This Mexican sweet potato hash recipe has taken on mythic status on Feed Me Phoebe as one of your most made recipes.
And yet, it was created in the most humble circumstances, while I was holed up at a writer’s colony in Tennessee down to the dregs of my groceries for the week, trying not to waste too much time in the kitchen that should have been spent working on my manuscript for The Wellness Project book.
As the child of two writers, I’d long heard about these mythical artist colonies. It sounded a lot like camp, except that arts and crafts hour is all day long and takes place in the privacy of your own cabin. Besides that vague picture, I don’t know a whole lot about what my dad does on his annual trips to the woods of New Hampshire, but he does usually come back with an on-going ping pong rivalry with one poet, painter, or the like.
I opted for a slightly more solitary situation in the mountains of Sewanee, with very few fellow writers and zero table sports. Most people go to these colonies to have all their meals provided for them around a communal table. But cooking is always a distraction I happily keep, so long as I can give myself some boundaries to make sure I’m not staring at the stove instead of my computer all day long.
The retreat also coincided with my cooking challenge that was part of my “year of health.” It was originally intended as batch cooking from the Farmer’s Market, but down south had to be done from the Piggly Wiggly, which had surprisingly a lot of GF and organic options–even 4 years ago!

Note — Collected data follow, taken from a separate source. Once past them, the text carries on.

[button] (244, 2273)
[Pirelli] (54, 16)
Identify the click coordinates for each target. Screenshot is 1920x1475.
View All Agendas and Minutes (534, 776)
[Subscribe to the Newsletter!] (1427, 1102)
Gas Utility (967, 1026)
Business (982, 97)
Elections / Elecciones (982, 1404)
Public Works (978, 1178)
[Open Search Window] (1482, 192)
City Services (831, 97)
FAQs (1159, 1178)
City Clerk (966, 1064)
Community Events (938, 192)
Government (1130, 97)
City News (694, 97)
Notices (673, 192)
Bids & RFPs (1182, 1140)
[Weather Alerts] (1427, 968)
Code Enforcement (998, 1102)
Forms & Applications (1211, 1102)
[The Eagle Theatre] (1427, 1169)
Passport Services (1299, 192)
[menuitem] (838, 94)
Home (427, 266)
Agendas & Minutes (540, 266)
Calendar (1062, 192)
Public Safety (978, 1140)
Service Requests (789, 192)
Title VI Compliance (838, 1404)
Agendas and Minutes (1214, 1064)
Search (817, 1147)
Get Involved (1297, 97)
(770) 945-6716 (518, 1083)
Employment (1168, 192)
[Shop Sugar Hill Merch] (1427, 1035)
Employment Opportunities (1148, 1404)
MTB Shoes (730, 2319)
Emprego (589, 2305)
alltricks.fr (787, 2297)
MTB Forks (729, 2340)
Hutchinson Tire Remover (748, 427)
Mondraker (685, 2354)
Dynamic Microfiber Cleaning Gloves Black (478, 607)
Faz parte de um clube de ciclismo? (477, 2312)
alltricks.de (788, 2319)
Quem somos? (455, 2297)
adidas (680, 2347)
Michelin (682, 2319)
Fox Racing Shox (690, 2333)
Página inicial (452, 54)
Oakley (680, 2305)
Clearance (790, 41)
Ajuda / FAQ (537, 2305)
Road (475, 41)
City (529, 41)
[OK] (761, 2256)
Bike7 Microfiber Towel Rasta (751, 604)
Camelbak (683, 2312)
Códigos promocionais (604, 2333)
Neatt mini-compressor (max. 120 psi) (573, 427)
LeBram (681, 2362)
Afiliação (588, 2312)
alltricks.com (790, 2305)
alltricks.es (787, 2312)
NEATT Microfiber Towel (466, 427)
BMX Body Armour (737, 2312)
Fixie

This Mexican sweet potato hash recipe was what I cooked up at the end of my first week at the colony. One of the easiest ways to stretch your budget is by making meatless side dishes and topping them with a fried egg if you want to turn them into a main course. This is a strategy I use across the board to make healthy eating more affordable. I also add some beans or legumes whenever possible to bulk up my fresh produce with some cheap, lean protein.
Below I’ve got a brand new video of how to make the sweet potato black bean hash. I also may or may not be taking it for another test drive this weekend since I’m heading back down south to Charlie’s family’s house in South Carolina.
With health and hedonism,
Mexican Sweet Potato Hash with Black Beans and Spinach
This Sweet Potato Black Bean Hash Recipe is kicked up with Mexican spices. It's Whole30 friendly, paleo, and gluten-free. Perfect for a quick breakfast with an egg on top or easy dinner as a vegan taco filling.
- In a large non-stick skillet, heat the olive oil. Cook the potatoes over medium-high heat, stirring occasionally, until brown and tender, about 15 minutes. Turn the flame down if they begin to blacken. Add the shallot, black beans, salt, cumin, and chili powder. Sauté 3 minutes more, until the shallot is soft. Carefully fold in the spinach and cook until wilted. Drizzle with the lime juice.
Serve the hash warm with a fried egg on top.